AP at 175, Part 8: Transformation, 2001--
The Associated Press (AP) celebrates its 175th birthday in 2021. To mark this milestone, the AP Corporate Archives has assembled a concise visual history of the organization, offered here in an eight-part monthly blog, “AP at 175.” This is the eighth and final installment.
Valerie S. Komor
Director, AP Corporate Archives
As we mark the 20th anniversary of the terrorist attacks of Sept. 11, 2001, we cannot fail to notice how newsgathering has been transformed in just two decades. In 2001, we did not yet have Blackberries; we had flip phones, the first mobile phones on the market. There was no Facebook. No Twitter. Google was three years old in 2001. In the newsroom, reporters composed their stories on Reporters Workbench, a novel system that also served as a searchable repository of AP stories dating back to 1985. Dot Matrix printers were still in use.
Digital photography was continuously improving in picture quality. The biggest changes, as we mentioned in our last post, came in video, mainly out of London, where AP created a broadcast archive in response to the growing desire of customers and their audiences to see news unfold live – and the dawn of the third millennium on January 1, 2000 provided a historically memorable moment. As did 9/11. That tragedy may have signaled the beginning of 24/7 live news coverage.
The protocols that established the Internet in 1989 were created through peer collaboration. Decades on, the Internet itself has engendered collaboration on a scale unforeseen by its founders. That kind of collaboration has become second nature within AP, as the tools of innovation, such as open source applications, are themselves based on the idea of collaborating to find solutions. And journalists, no matter what format they work in, are increasingly deployed in teams to allow multiple stories to unfold within a single report. Social media can lengthen the lives of stories but also complicate the work of unbiased reporting.

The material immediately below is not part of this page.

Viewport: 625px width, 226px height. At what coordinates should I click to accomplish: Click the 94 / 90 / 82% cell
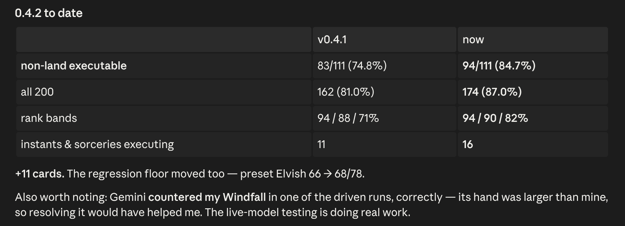(533, 118)
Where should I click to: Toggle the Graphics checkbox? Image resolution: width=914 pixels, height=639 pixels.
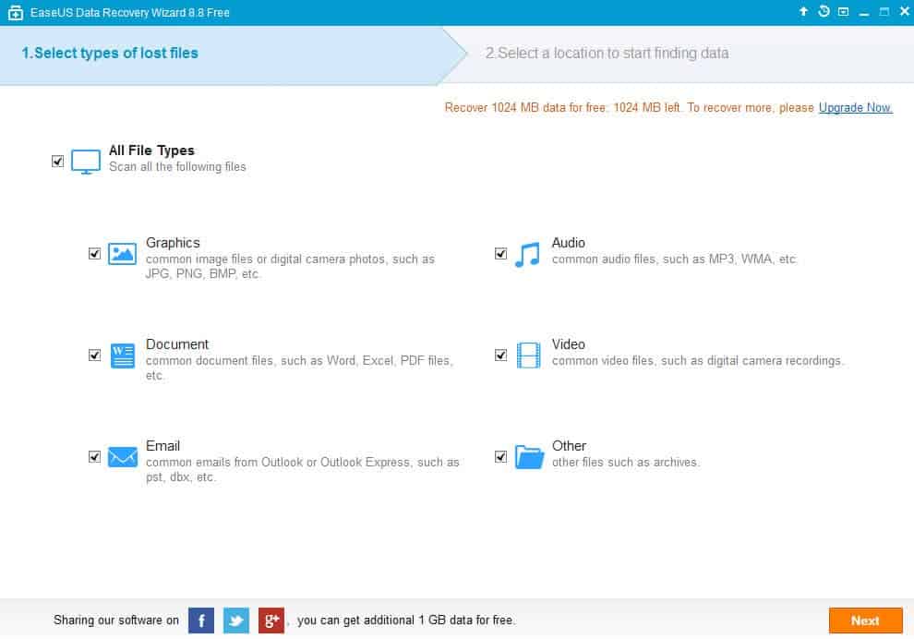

We are in the era of Big Data. And one of the challenges for journalism is how to manage and interpret big data sets--accumulations of data that are too large for traditional data processing applications. AP has responded by creating a Data Journalism team composed of reporters, software developers, front-end programmers, and statisticians who can query these data sets and unearth stories that could not have been written even 10 years ago. Much of this work is done for members who want in depth coverage of local issues but lack the resources for it.
In the same vein, we are harnessing data to understand election results. AP Vote Cast, which made its debut during the November 2018 midterms, is the result of a decade of research in collaboration with the National Opinion Research Center (NORC) at the University of Chicago. It is now the standard survey of the American electorate, conducted online and by telephone, designed to power AP’s race calls on election night and explain why the winners win. This year, AP has embarked on a multi-year project to replace all election systems and workflows and pivot to a data-centric business. The first major milestone will be tabulating the 2022 midterms.
Yet another focus of newsroom innovation is the use of artificial intelligence in news gathering, production and distribution. While we may not yet know how to build machines that are as intelligent as we are, AP is already using AI to automate workflows. Our foray into artificial intelligence began in 2014, when the Business News desk began automating stories about corporate earnings. Prior to using AI, editors and reporters spent valuable resources on important but repetitive coverage that took time away from more high impact stories.
At AP, a culture of innovation grew up very early and quickly became indispensable to AP’s mission. Over the years, some of the most ingenious minds have been drawn here, to harness the telegraph, to design faster teletypes, to perfect Wirephoto, and to produce HD video from unexplored depths of ocean. And in 2003, AP established the first formal corporate archives, and with it, the means to document AP’s extraordinary legacy of innovation. For such technological leaps have not been undertaken for their own sake but for the sake of the journalism, often produced at great personal risk. It is what has always set AP innovation apart.